* _Alıntılanan Metin_
------------------------------------------------
20. yüzyıl başları Mısır’da kadınların harem ve peçeye karşı itirazlarını kamusal alanda yüksek sesle dile getirdiği yıllardı. Huda bu kadın hareketlerinin öncüsü ve katılımcısıydı ve kadın hakları konusunda konferanslar düzenleyerek, ateşli konuşmalar yaptı. Çıkarılan kadın dergilerinde makale ve öyküler kaleme aldı. 1910 yılında bir ilke imza atarak, kendi olanaklarıyla kız çocukları için okul açtı. Bu okulda kız çocukları ebe, hemşire ve öğretmenlik gibi meslekler edindi. Kadınların kamusal alanda daha fazla görünür olması için açık hava toplantıları düzenleyerek, kadınların bilinçlenmesi ve eşitlik haklarını anlattı.
------------------------------------------------
* _Yapılacak Çalışmalar_
1) Mısır'daki kadın hareketlerini anlatan metinden "20. yüzyıl başları" sözleriyle başlayıp "eşitlik haklarını anlattı." sözleriyle biten bölümü hiçbir değişiklik yapmadan yeniden yazın.
2) Mısır'daki kadın hareketlerini anlatan metni son cümlesinden sonra kaldığı yerden sürdürün.

* _Verilen Bilgiler_
------------------------------------------------
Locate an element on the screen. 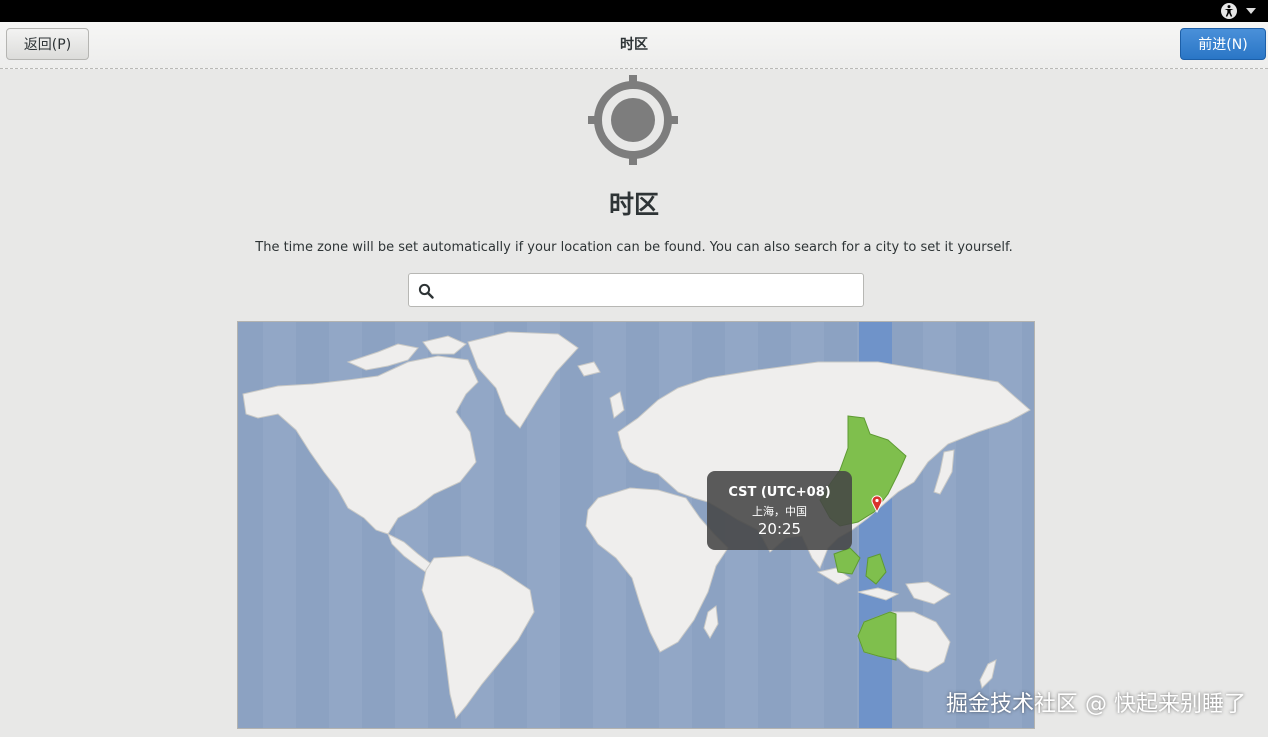  city-search-input is located at coordinates (648, 291).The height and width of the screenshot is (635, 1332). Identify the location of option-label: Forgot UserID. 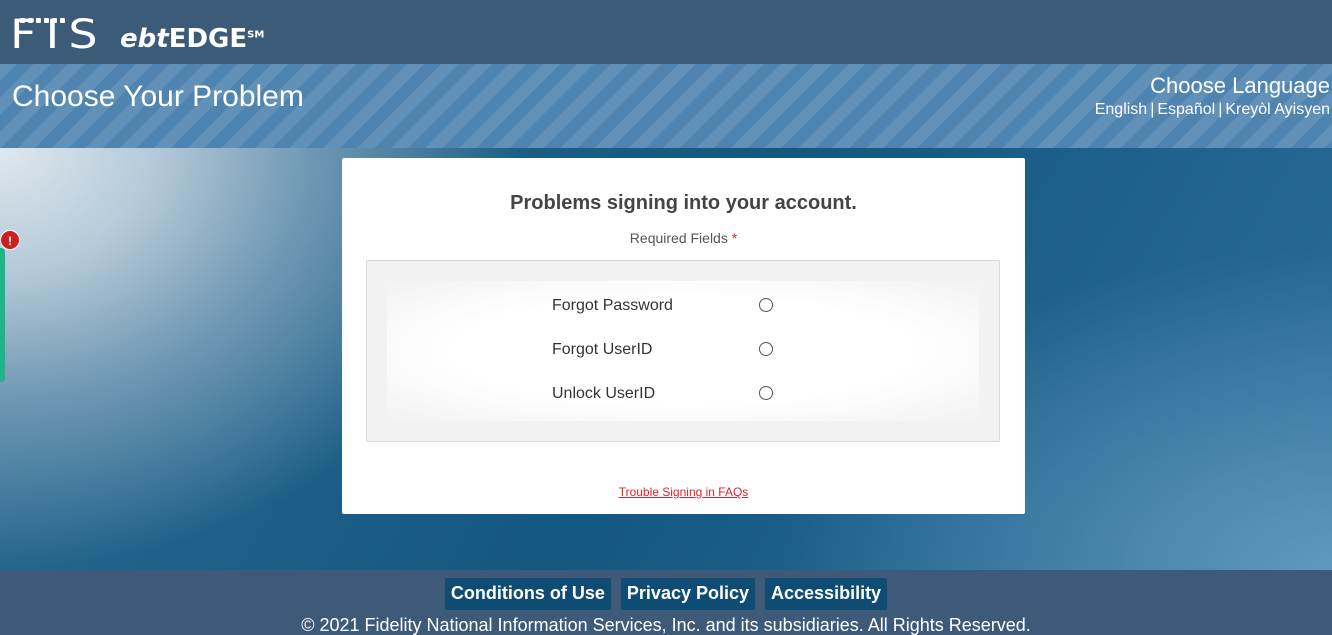
(602, 350).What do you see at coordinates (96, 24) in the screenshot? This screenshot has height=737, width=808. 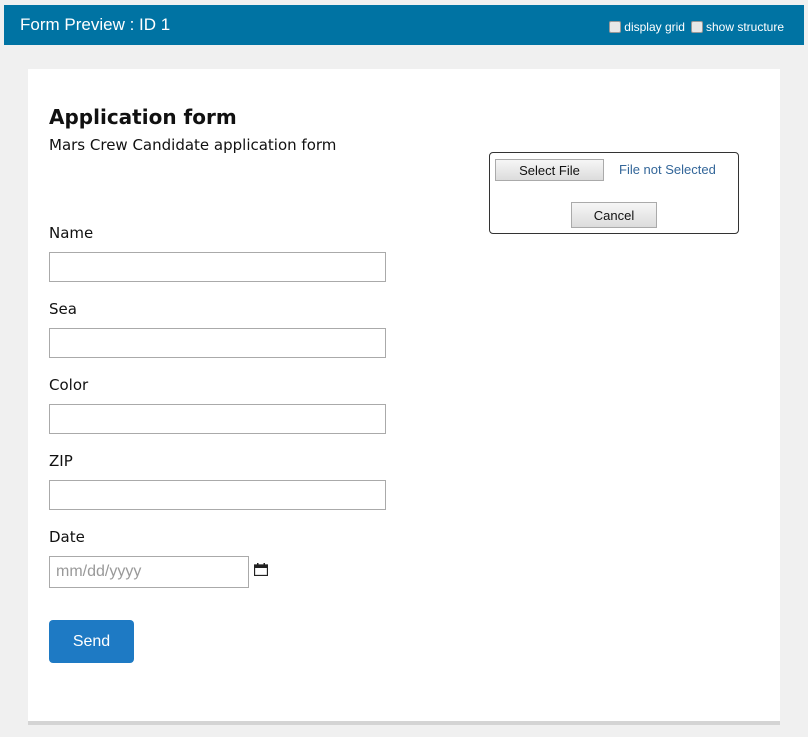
------------------------------------------------
* _Alıştırma Sonuçları_
1)
20. yüzyıl başları Mısır’da kadınların harem ve peçeye karşı itirazlarını kamusal alanda yüksek sesle dile getirdiği yıllardı. Huda bu kadın hareketlerinin öncüsü ve katılımcısıydı ve kadın hakları konusunda konferanslar düzenleyerek, ateşli konuşmalar yaptı. Çıkarılan kadın dergilerinde makale ve öyküler kaleme aldı. 1910 yılında bir ilke imza atarak, kendi olanaklarıyla kız çocukları için okul açtı. Bu okulda kız çocukları ebe, hemşire ve öğretmenlik gibi meslekler edindi. Kadınların kamusal alanda daha fazla görünür olması için açık hava toplantıları düzenleyerek, kadınların bilinçlenmesi ve eşitlik haklarını anlattı.

2)
Bağımsızlıktan sonra ‘eve’ dönmedi

Aynı zamanda ulusal kurtuluş mücadelesinin de aktif bir militanı olan Huda, 1. Dünya Savaşı yıllarında İngiliz sömürgeciliğine karşı ülkesinin bağımsızlığı için mitingler organize etti. Bu süreç ise Mısır’da, ikiye bölünmüş harem hayatında erkek ve kadınların bir araya gelmesini sağladı. Ortadoğu’da bir ilkti belki de. 1919 yılında İngilizlere karşı sokaklara çıkan yüzlerce kadına öncülük etti ve kadınlar saatlerce sokak sokak gezerek, ‘İngiliz işgaline hayır’ bildirileri dağıttı. Ülkenin bağımsızlığını ilan ettiği 1922’ye kadar aktif çalışma yürüten Huda’ya ardından ailesi ve eşi tarafından “Bağımsızlık elde edildi artık evine dön” çağrısı yapıldı. Ancak ülkesinde mücadeleyi sürdüren binlerce kadın gibi bunu reddetti ve “Asıl yapmam gerekenleri yapmadım” diyerek kadın hakları mücadelesine devam etti. Çünkü ülke bağımsızlığını kazanmıştı ancak Huda’nın söylediği gibi asıl yapılması gerekenlerin yani kadınların hayatlarında “Kız çocuklarının evlendirilmesini yasaklanması, Çok eşliliğin yasaklanması, Seçme seçilme hakkı, peçenin çıkarılması, iş yaşamına katılım, eğitim” gibi konularda hiçbir değişiklik olmamıştı.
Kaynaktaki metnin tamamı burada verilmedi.